Begin

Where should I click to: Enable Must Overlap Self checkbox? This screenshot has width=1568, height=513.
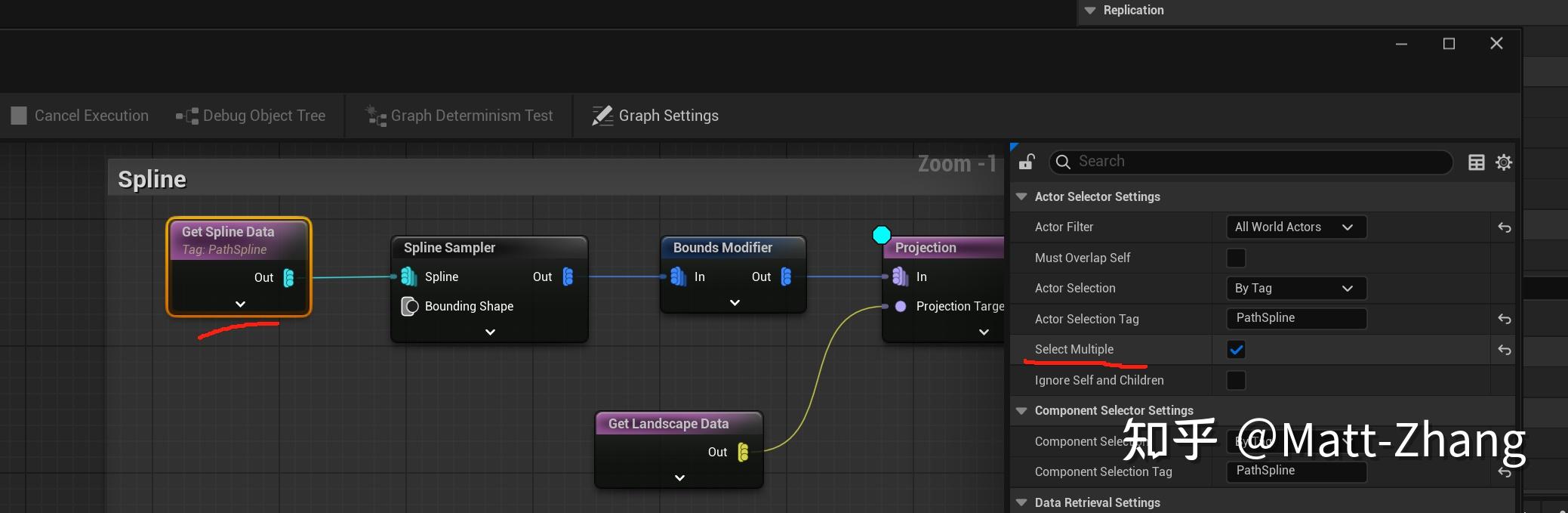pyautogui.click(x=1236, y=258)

End
Begin

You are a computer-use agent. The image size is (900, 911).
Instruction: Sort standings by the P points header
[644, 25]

End
Begin

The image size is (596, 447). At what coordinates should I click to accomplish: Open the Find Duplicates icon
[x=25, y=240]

End

■ PROBLEM TO WORK ON: Shift every coordinate in the answers by 96, and give again the lines of the records starting with the line that contains "Where should I" and going on through the line that contains "pyautogui.click(x=1236, y=258)", requests included. Leave the pictures out of your answer.

■ ANSWER FOR THIS EXERCISE:
Where should I click to: Enable Must Overlap Self checkbox? This screenshot has width=1568, height=513.
pyautogui.click(x=1332, y=354)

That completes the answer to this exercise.